L’anticonformiste est un personnage difficile à reconnaître de prime abord, mais l’œil aguerri saura le distinguer grâce à certains éléments qui ne trompent pas comme son absence totale de considération vestimentaire, quitte à avoir l’air d’un con, peu importe, ce qui compte c’est d’avoir l’air de quelque chose : ce renégat d’anticonformiste refuse l’odieux diktat du pull Abercrombie et du polo Ralph Lauren, et les Versaillais le mépriseront, lui qui n’est même pas fichu d’accorder sa chaussette gauche avec le troisième bouton de sa chemise, c’est tout de même un comble.

Commençons cependant par rendre à César ce qui est à César. Il faut reconnaître que l’anticonformiste, et c’est tout à son honneur, contribue à dénaturer le cliché de l’étudiant en Ecole de commerce, tel qu’un célèbre réalisateur de cinéma français, qui aurait mieux fait de continuer à filmer des prisons pour mineurs aux Etats-Unis, a tenté de le décrire dans un film au sujet à peine racoleur et destiné à montrer à la ménagère lambda que « l’élite technocratique qui s’apprête à la gouverner » (sic) n’est qu’un ramassis d’abrutis avinés et bovins, un argument que l’on retrouve notamment chez Joseph Goebbels et Patrick Sébastien. Il s’agit bien sûr de La Crème de la Crème de Kim Chapiron, qui raconte l’organisation d’un réseau de prostitution à HEC. Vu que ça n’a pas l’air acquis pour tout le monde, rappelons que c’est pour de faux, que Le Loup de Wall Street est également une fiction, et que le dernier sacrifice d’un nouveau-né sur le campus date d’il y a plus de deux ans.

« L’enfer, c’est les autres » (Jean-Paul Sartre) – « Les autres, ils t’emmerdent » (Simone de Beauvoir)

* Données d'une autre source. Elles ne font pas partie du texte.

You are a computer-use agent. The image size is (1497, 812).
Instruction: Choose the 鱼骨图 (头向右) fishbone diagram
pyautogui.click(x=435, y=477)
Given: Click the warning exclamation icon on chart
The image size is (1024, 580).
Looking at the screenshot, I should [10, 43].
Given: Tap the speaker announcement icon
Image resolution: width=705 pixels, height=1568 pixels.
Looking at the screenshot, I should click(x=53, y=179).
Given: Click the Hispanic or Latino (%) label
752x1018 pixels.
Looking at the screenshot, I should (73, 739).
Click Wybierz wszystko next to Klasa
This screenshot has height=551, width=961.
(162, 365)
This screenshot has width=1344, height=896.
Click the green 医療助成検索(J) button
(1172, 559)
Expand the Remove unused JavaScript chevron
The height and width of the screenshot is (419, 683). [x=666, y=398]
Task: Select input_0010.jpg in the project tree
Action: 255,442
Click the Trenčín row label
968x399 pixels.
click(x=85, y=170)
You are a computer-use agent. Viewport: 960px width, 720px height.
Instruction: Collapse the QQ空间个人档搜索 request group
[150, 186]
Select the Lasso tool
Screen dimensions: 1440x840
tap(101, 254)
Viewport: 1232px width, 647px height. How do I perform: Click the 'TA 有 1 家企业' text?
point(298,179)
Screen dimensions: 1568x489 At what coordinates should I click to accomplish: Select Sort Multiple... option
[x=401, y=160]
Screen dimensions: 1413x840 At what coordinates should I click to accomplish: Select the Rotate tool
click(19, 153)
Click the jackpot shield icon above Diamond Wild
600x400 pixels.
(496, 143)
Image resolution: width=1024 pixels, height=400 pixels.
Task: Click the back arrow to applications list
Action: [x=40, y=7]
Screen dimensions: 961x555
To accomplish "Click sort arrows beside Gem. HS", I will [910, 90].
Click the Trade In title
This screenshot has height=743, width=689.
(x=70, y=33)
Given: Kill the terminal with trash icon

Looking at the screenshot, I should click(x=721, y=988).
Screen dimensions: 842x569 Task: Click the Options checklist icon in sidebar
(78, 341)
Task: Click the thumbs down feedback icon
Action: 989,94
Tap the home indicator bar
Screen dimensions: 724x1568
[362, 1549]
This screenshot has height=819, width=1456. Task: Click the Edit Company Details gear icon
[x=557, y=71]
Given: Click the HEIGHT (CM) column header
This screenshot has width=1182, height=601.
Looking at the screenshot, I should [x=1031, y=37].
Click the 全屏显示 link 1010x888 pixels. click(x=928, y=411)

Entre ses cours d’esperanto (plus de place en volapük) et la préparation de son échange universitaire à l’université Amin Dada de Bourg-La-Vilaine, il occupe ses week-end comme il peut : il discute avec ses copains suédois sur Google+ (« Jag stöder helhjärtat den åsikten att, LOL ! »), visite le musée de la toile de Jouy avec ses copains pauvres ou enculés, ou va faire un tour à la fête de l’Huma, où il cachera piteusement sa véritable identité (« Je suis en L3 d’économie à l’université Louise Michel de Jouy-en-Josas »). Il fait partie de ces gens qui vont à l’Huma pour autre chose que la bière pas cher, Iggy Pop pas cher ou se mettre super cher. Que nenni : il est là pour demander à Bernard Thibault s’il sait où sont les chiottes et découvrir qu’ « HEC » est une marque super famous d’objets de déco produits par des altermondialistes chinois (true story).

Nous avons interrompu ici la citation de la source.